■ Exercise goal
In the items, edit the lines from the one containing "Task: Click the Assignee column header" through the end of the items so that "Assignee" becomes "Reporter", leaving everything else unchanged. Return only those lines.

■ Material shown
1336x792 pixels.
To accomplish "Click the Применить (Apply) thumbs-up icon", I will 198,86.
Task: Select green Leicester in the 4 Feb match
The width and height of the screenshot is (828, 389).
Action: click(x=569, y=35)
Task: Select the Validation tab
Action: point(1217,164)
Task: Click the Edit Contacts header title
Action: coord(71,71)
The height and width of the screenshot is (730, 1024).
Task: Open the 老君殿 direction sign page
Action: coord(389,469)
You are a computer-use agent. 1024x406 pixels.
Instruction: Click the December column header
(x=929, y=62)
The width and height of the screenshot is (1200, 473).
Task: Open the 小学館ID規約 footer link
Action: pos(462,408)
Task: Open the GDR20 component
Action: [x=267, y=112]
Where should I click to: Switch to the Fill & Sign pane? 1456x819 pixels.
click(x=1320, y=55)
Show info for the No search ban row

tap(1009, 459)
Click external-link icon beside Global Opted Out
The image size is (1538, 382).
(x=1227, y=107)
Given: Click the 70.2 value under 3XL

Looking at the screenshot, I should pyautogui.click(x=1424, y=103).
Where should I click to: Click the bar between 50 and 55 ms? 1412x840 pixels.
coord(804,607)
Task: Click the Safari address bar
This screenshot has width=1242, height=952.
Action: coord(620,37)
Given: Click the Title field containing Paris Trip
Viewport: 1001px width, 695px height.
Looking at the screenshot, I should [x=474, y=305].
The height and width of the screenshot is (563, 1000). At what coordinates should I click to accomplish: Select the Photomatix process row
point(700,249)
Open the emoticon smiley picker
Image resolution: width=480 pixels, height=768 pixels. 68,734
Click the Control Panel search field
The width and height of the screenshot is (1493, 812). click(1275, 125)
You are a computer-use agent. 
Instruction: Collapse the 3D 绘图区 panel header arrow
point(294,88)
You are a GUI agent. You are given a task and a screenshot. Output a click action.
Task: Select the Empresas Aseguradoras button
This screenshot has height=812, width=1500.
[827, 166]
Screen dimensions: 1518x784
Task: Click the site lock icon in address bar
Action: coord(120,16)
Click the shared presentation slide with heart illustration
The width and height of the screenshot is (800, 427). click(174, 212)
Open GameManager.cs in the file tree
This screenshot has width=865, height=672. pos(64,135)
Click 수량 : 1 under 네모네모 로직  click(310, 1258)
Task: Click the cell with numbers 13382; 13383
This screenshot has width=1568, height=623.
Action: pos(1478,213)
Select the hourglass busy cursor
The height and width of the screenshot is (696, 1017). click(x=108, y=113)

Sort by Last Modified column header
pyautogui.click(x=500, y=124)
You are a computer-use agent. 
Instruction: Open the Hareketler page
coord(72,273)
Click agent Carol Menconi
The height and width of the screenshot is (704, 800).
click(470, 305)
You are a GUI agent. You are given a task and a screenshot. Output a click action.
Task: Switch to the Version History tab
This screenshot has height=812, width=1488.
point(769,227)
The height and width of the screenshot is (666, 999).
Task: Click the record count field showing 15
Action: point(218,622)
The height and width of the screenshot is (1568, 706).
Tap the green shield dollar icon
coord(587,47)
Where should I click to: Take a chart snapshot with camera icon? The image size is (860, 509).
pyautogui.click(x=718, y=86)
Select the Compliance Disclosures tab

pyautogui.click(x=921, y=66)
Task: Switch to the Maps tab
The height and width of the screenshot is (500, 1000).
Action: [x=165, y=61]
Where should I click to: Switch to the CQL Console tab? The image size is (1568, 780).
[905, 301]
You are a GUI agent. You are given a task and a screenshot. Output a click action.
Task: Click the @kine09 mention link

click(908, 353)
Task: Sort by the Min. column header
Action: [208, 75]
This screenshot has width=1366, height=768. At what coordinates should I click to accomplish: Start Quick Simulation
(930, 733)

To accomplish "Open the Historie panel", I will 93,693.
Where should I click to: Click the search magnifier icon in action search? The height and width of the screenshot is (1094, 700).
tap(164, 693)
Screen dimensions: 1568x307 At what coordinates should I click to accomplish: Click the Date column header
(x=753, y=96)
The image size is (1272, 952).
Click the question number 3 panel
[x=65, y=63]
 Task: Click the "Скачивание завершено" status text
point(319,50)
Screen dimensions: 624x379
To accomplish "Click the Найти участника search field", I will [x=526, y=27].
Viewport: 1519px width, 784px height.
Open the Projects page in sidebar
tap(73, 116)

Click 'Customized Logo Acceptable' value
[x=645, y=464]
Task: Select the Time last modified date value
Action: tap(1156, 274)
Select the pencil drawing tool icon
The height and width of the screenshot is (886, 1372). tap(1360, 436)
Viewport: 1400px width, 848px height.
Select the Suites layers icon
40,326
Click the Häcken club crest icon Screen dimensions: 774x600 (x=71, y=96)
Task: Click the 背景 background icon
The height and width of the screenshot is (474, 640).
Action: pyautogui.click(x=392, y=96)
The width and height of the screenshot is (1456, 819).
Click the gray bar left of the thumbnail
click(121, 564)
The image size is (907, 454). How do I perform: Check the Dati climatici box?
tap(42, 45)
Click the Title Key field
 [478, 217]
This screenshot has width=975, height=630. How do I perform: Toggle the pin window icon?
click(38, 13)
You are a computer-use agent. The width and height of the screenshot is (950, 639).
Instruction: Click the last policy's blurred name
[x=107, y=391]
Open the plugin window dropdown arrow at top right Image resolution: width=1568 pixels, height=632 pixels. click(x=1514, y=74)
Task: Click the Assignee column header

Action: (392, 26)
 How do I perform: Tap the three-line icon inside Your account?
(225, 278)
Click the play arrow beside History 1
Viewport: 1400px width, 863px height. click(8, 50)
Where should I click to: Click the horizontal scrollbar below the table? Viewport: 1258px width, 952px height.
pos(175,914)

■ Written solution
Task: Click the Reporter column header

Action: (392, 26)
 How do I perform: Tap the three-line icon inside Your account?
(225, 278)
Click the play arrow beside History 1
Viewport: 1400px width, 863px height. click(8, 50)
Where should I click to: Click the horizontal scrollbar below the table? Viewport: 1258px width, 952px height.
pos(175,914)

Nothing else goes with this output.